Un anfiteatro e 1.200 ulivi.

Spremersi: il sogno puro dell’olio

“Il Campo dell’Olio è la mia creatura speciale. Sorvegliato dai due guardiani di roccia, racchiude questa piccola valle riparata da una cerchia di colline. Qui ho posato i miei 1.200 ulivi: protetti dall’anfiteatro naturale che li circonda, si godono il sole e respirano il profumo del mare quando l’aria frizzante delle stagioni intermedie o le brezze estive del vicino Adriatico risalgono la pianura friulana dalla laguna di Grado e Aquileia, fino a lambire queste terrazze verde argento.”
Michele Moschioni

Il mio pensiero extravergine.

L’olio spremuto da queste olive si fa complice del vino. Godetevelo.

Blend Moschioni

L’olio extravergine Moschioni esprime armonicamente le personalità e i profumi dei sette cultivar che lo costituiscono: Bianchera, Leccino, Frantoio, Moraiolo, Leccio del Corno, Pendolino, Coratina. Le olive che raccogliamo nel mese di ottobre provengono tutte dai terrazzamenti del nostro “Campo dell’Olio” e sono la migliore garanzia di un prodotto genuino e salutare, ideale per valorizzare i piatti di territorio sulle nostre tavole. I nostri ulivi vivono in un terreno gestito con il massimo rispetto attraverso l’impiego di concimi organici, senza alcun uso di diserbanti. La produzione annua è di sole 1.000 bottiglie.

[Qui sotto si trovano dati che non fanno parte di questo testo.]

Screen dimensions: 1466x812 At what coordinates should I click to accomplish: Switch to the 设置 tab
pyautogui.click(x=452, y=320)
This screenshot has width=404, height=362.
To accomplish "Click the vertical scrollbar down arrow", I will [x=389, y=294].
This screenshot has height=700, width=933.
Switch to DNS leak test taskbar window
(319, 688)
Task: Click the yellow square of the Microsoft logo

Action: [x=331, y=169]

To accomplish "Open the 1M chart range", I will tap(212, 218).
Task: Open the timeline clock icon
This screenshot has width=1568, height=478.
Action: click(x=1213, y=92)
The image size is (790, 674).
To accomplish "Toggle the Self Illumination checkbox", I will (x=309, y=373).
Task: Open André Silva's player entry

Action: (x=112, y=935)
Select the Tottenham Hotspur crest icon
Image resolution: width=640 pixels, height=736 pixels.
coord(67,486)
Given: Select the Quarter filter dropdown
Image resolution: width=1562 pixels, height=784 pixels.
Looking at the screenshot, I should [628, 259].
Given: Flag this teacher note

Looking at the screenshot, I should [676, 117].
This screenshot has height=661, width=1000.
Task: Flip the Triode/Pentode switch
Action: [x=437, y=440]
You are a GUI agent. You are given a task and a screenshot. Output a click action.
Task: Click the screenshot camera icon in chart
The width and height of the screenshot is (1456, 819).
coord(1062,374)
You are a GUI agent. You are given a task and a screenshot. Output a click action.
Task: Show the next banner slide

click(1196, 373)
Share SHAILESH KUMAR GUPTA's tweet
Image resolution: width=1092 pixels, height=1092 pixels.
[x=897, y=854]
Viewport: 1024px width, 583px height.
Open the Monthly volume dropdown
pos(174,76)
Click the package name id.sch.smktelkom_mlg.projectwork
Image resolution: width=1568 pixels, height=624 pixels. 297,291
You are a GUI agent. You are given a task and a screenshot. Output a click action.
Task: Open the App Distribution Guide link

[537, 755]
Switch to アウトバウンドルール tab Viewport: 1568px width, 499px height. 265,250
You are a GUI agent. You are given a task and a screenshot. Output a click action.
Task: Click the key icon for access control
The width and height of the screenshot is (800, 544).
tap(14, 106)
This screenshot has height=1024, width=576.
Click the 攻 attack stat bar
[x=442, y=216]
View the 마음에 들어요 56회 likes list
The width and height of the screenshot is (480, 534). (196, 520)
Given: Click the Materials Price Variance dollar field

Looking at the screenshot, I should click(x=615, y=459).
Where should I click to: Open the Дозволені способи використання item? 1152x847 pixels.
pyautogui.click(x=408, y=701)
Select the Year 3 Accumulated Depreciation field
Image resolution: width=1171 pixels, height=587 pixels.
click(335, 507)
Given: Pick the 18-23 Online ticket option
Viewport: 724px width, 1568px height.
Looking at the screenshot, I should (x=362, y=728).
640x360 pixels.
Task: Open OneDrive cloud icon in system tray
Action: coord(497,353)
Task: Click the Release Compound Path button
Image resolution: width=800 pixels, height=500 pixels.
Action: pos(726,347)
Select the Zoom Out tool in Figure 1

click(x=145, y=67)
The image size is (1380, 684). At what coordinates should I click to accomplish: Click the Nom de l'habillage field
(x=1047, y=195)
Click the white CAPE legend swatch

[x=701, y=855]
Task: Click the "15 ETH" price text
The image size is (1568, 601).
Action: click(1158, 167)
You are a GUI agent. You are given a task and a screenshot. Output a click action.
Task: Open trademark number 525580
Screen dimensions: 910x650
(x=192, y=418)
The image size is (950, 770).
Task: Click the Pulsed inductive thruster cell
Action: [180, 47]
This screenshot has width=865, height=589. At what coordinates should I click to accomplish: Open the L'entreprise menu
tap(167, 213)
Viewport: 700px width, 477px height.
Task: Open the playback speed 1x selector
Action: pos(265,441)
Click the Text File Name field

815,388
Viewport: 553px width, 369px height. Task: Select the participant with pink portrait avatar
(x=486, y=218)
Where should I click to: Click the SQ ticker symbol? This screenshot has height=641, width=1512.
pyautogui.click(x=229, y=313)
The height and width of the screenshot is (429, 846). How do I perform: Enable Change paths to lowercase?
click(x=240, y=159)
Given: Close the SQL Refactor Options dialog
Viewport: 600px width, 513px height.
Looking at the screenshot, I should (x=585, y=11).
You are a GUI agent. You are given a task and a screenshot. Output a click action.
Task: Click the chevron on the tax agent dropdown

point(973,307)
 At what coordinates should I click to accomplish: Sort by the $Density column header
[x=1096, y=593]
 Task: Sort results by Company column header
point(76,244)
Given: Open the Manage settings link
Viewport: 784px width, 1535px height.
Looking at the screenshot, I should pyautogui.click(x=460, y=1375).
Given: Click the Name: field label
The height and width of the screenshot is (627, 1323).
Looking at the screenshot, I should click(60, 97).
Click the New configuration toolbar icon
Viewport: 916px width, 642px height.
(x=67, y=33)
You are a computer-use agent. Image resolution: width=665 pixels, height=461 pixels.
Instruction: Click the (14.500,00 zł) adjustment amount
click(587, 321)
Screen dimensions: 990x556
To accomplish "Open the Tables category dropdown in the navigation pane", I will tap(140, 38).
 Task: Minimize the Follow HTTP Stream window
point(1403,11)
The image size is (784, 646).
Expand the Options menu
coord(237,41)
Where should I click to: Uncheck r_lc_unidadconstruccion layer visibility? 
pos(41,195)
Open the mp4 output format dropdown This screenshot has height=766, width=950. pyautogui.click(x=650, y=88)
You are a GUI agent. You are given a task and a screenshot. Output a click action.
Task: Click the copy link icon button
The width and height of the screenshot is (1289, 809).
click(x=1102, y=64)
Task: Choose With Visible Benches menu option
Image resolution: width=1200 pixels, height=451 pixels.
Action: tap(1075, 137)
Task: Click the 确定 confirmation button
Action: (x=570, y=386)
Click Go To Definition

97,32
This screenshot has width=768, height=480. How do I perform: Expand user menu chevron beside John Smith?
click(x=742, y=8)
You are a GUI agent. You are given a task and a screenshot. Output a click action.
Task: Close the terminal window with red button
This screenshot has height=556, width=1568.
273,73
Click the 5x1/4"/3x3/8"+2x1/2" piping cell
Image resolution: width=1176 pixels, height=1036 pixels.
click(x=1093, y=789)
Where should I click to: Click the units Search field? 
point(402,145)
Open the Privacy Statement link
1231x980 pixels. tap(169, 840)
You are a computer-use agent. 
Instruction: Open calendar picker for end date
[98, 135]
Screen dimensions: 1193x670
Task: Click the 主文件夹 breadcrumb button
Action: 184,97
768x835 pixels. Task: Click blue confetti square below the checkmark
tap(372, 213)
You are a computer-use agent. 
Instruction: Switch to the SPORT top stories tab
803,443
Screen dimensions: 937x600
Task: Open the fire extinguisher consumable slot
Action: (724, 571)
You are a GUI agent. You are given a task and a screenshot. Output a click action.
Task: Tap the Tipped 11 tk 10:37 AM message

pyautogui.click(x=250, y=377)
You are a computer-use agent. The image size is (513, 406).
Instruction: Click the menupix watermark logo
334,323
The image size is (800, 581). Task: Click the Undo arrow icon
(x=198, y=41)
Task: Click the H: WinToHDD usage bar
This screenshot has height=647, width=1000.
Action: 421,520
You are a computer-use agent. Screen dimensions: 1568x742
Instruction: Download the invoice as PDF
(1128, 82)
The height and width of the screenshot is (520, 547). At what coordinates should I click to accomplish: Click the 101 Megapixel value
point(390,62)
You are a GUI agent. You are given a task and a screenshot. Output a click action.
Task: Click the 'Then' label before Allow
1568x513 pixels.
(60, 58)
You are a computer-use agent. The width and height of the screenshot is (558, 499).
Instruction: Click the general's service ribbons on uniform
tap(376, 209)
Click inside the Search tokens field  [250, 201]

Bianchera: la celebrazione del monocultivar

Al classico sentore carciofato, Bianchera Moschioni aggiunge la delicatezza della mela profumata in un perfetto equilibrio tra dolce, amaro e piccante speziate di pepe. Un olio fruttato ideale per valorizzare le delicate creme di asparagi della primavera. Ma con poche gocce sa rendere indimenticabile una tagliata di carne, o un filetto di trota affumicata tipicamente friulana. D’inverno, la minestra di fagioli della nonna, con un filo Bianchera può trasformarsi in un piatto di tendenza!